Like with every year I do this list, there is some part of me that really can’t decide which game I’m going to put at the top of my list. Like last year, I was torn between two games that were a bubbling simmer over the course of the months or a short, brilliantly bright flash when it first game out.
On both occasions, I’ve opted to go for the bright flash of a game. My logic being that if I finish a game and then it’s still on my mind so many months later, despite not touching it since, the surely it’s going to be one that I need to celebrate a little bit more than the game I’ve been picking up here and there throughout the year.
You can disagree with me if you’d like, but I’m not sure if you can really argue that this game isn’t a worthy contender for any game of the year list no matter who you are.
#1: Final Fantasy VII Remake
Played on PlayStation 4 | Released 10th April | Developed by Square Enix
The Final Fantasy VII Remake is an astounding piece of video game. The pure excessive detail to which the developers take the first few hours of the original PS1 game and expand it out into this massive, complex and stunningly beautiful cinematic experience is a true accomplishment in my eyes.
As someone who has only a passing knowledge and respect for the original FFVII, I wasn’t too invested in seeing this game ever come out. In fact, I had become content to just let it continue to be the punchline that was yet another Square Enix game that would never see the light of day.
I don’t actually remember what possessed me to pick the game up despite my mocking comments of the game prior to release, but as soon as I started playing it I realised I was onto something special. Despite only playing this on a basic PS4, this was a stunningly rendered video game. The worlds, the characters and the storytelling throughout was gripping.
As I spoke about in my initial review of the game after finishing it, the is a level of excess to every part of this game’s development that shows not just how much love went into this game on the part of the people making it, but also that there was this real desire to make this game as grandiose and important as the original ended up being to those of us who grew up during the 90s.
It might be because I’m not super precious about this game and its characters that I might have enjoyed what this game did to not only expand its own lore, but to twist it into something beyond what the original story was telling.
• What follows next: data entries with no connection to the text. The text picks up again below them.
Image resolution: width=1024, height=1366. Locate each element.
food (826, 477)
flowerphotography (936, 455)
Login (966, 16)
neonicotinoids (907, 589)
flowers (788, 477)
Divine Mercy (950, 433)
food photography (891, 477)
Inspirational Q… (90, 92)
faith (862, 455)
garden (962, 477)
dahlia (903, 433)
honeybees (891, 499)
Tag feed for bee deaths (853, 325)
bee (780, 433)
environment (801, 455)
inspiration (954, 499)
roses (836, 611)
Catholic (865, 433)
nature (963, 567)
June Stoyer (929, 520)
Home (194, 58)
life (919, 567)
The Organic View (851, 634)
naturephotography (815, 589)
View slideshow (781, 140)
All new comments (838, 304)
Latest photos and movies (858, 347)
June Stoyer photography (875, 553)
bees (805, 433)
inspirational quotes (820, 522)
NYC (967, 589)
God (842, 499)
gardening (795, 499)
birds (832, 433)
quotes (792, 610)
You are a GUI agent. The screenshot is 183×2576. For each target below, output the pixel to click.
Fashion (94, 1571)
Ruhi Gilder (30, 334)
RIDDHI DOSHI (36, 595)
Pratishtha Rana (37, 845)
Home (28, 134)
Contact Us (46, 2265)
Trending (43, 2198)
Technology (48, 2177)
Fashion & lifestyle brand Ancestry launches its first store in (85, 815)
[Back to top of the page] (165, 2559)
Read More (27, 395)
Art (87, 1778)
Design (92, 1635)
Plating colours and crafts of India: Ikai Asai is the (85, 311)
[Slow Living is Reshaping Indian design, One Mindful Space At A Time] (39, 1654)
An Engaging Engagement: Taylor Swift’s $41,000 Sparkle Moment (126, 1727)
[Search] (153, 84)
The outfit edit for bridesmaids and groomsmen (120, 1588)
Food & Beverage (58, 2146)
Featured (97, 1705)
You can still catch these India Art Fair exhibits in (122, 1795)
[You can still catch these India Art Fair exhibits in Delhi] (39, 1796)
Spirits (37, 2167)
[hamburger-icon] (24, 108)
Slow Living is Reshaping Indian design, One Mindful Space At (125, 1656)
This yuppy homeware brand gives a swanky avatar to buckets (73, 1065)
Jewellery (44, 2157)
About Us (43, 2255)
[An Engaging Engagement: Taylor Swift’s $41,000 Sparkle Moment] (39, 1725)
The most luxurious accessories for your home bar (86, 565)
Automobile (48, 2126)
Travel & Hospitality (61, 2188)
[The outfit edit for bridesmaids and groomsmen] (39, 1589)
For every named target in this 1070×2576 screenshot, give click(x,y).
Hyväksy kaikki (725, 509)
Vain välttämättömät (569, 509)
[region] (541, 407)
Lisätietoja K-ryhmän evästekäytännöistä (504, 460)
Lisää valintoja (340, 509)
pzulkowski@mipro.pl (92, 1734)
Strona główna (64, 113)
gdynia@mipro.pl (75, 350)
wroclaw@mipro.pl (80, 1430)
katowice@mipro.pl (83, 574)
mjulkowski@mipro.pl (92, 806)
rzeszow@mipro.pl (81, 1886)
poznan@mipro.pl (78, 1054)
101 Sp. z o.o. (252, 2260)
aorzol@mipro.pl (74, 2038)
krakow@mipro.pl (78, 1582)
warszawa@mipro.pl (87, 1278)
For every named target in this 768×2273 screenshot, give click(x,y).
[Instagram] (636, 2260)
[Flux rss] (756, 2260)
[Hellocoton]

During the early parts of the game, there are obviously multiple plot elements, character backstories and action sequences that never existed in the original game.
To begin with these seemed like they might be nothing more than simple padding, there to bloat out the length of what was a pretty short and sharp story. The thing is, the game does such a great job of making these simple characters in the original, into more complex and likeable characters you want to spend time with that I didn’t bother me. I was so charmed by these characters and their utter insistence of hanging around Cloud despite his tsundere attitude that I didn’t notice the subtle changes the game was making.
Until they started becoming less subtle. It’s a point I talked about after finishing the game, that this remake of Final Fantasy might not be a straight remake of the game at all. Instead it was an alternate story taking place within the same universe. With so many things changing that a literal manifestation of continuity showing up be an active antagonist in the game.
Which means that by the end, characters who previously died had now survived, events played out not how they were supposed to play out and there was an implication as to whether the famous scene of Sephiroth killing Aerith might ever happen at all.
In the end, I did adore this game. While it’s setting might seem pretty self serious and a tad too gritty in the beginning, it eventually goes down the route of peak silliness that only a Japanese game could manage. By the time I’d arrived at Wall Market, I realised that this game was going to appear somewhere near the top of my game of the year list. As that’s the setting of some of the best segments of the game.
Between the game’s look, the ridiculous impressive soundtrack, the amazingly revamped combat and the changes they made to the established formula, I never, ever expected to love this game as much as I did. So much so that I went back and played Final Fantasy XIII again, which was probably a mistake. I have no idea when or even if another part of this game is every going to come out. In many ways it seems like it ends on a perfect open ending which could very simply leave itself up to the player’s interpretation of possible consciences.
There were a lot of games I didn’t play in 2020. Final Fantasy VII remake is one I am very glad I did get my hands on when I did.
And there’s my December hell over. Honestly, this one was a little touch and go. I almost didn’t get this posted today. I’m still thinking about taking a break in January. Not stopping posting, but just posting less for a while to avoid burning myself out. Although I have a feeling my approach to my blog is more of a simple on/off switch rather than a dial these days. So we’ll see how that one goes.
Happy New Year and while I would jump in the “Fuck 2020” train, I have a dreadful feeling that the first half of 2021 is just going to be a continuation of the hell we’ve already been suffering through.